Assim que entrou, indicou-me, sem hesitação, um lugar onde havia guardas e alguns carros estacionados. Parecia conhecer bem a área.
Ao chegarmos, um dos operativos, André, aproximou-se. Expliquei-lhe a situação e pedi à menina que descesse. Mas assim que ele a viu, fez-lhe algumas perguntas e percebia-se a hesitação nas respostas. Em seguida, puxou-me de lado e sussurrou:
— Mano, ela faz vida. Trabalha aqui todos os dias. Muitos carros param a toda hora para levá-la e às suas amigas.
Fiquei gelado.
Olhei novamente para ela. Pequena. Frágil. Nem seios ainda tinha. Como pode um adulto sentir prazer com uma criança? Como pode alguém olhar para uma menina que mal aprendeu a andar e desejar possuí-la?
O pior é que todos sabem. Os moradores sabem. As autoridades sabem. Mas nada fazem. Nada.
Senti um aperto no peito. Uma angústia difícil de descrever.
André confidenciou-me que era obrigado a expulsá-las constantemente para evitar problemas com o supervisor. Mas a verdade é que, pouco depois de a deixar ali e ir à recauchutagem, quando regressei, ele contou-me que ela já tinha sido contratada de novo. Em questão de minutos. Mais uma empreitada. Mais um carrasco.

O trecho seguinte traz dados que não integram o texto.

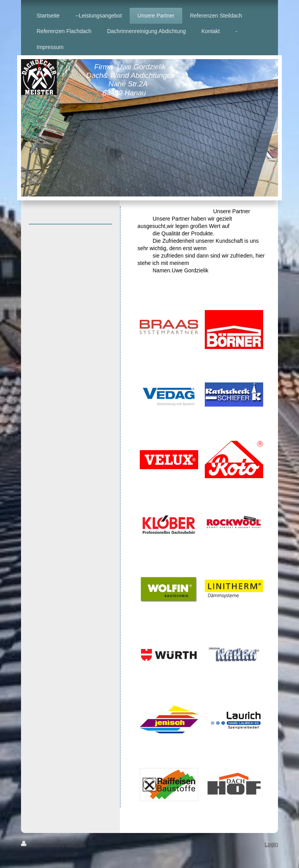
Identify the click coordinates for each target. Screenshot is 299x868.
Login (271, 844)
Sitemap (76, 844)
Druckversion (42, 844)
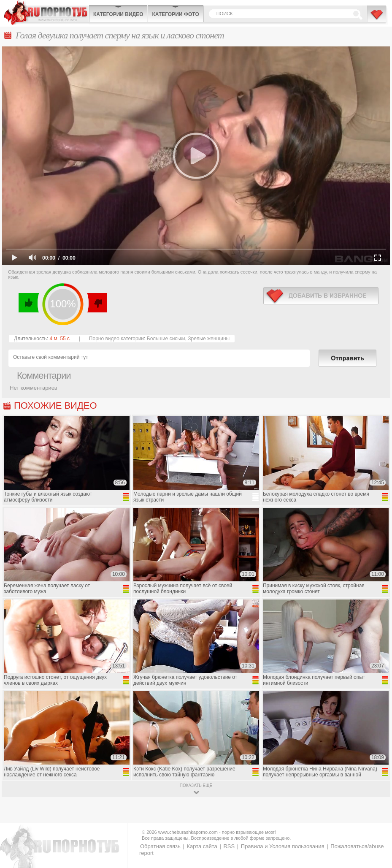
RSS (229, 846)
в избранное (321, 296)
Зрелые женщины (208, 339)
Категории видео (118, 14)
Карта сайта (202, 846)
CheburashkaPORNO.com (46, 12)
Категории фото (175, 14)
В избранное (377, 18)
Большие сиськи (166, 339)
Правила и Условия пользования (283, 846)
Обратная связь (160, 846)
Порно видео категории (116, 339)
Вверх (376, 814)
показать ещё (196, 785)
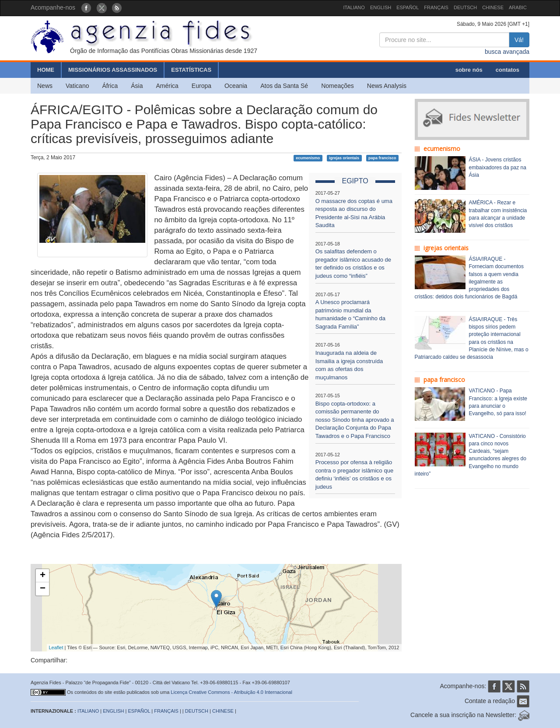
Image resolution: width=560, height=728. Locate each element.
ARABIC (518, 7)
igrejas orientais (344, 158)
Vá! (519, 40)
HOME (46, 70)
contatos (508, 70)
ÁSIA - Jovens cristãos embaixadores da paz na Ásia (497, 167)
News (45, 86)
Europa (201, 86)
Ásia (136, 86)
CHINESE (493, 7)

Esta não é apenas mais uma história triste. É uma realidade cruel que acontece todos os dias diante dos nossos olhos.
O meu apelo vai às nossas supostas autoridades e ao INAC: crianças estão a ser exploradas sexualmente à mercê da sorte ingrata. Que futuro estamos a construir? Até quando vamos fingir que não vemos?
Precisamos repensar Angola. É urgente!